D’amore e ombra: iniziativa aperta a tutti e gratuita per riflettere sui “lati oscuri” delle relazioni educative

Nota - Questo comunicato è stato pubblicato integralmente come contributo esterno. Questo contenuto non è pertanto un articolo prodotto dalla redazione di IlPiacenza

Le relazioni educative e di cura sono sempre animate da sentimenti profondi ed emozioni ambivalenti, da motivazioni latenti e dimensioni inconsce. Essendo inevitabilmente connesse con dimensioni problematiche come quelle dell’affettività, del potere, ma anche della storia personale, esse implicano dei “lati oscuri”, non sempre facili da decifrare, che - se non adeguatamente riconosciuti ed elaborati - possono determinare conseguenze paradossali e insidiose.

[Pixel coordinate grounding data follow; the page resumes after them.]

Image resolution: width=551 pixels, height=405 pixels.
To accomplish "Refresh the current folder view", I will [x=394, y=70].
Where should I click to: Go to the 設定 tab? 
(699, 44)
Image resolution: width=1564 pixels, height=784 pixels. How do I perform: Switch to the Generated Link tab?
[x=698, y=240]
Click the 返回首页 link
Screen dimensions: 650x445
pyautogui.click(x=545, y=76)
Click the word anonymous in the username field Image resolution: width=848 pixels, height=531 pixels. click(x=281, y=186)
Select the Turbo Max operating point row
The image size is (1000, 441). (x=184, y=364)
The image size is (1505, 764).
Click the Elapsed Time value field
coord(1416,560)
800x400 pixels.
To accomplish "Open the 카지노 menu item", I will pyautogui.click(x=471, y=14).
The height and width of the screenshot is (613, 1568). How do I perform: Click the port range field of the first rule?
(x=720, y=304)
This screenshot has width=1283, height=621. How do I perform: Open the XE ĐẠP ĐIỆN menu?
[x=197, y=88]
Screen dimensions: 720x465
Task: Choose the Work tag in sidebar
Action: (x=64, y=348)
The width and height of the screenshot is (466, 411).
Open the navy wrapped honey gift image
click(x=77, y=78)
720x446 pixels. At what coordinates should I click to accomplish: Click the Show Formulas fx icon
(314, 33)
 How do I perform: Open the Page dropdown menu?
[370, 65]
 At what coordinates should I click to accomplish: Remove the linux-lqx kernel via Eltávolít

L’ombra costituisce, per certi versi, il negativo e il “perturbante”, ma rappresenta anche l’implicito, ciò che è stato oscurato o trascurato o che semplicemente, in un dato momento storico, non è (o non è più) in luce.

Il Convegno che si terrà il 3 novembre prossimo in Cattolica presso il Centro Congressi intende aiutare studenti e professionisti dell’educazione e della cura a sondare i significati dell’ombra e, grazie al contributo dei diversi sguardi disciplinari, accompagnarli ad esplorare le dimensioni sommerse dell’esperienza educativa e di cura, in modo da comprenderne le potenzialità e le possibili derive.

Nel pomeriggio, dalle ore 14.30 alle 17.30, i laboratori, riservati a insegnanti, educatori, animatori, psicologi, assistenti sociali, operatori della salute e studenti universitari, saranno l’occasione per approfondire i vari argomenti trattati nel corso del convegno.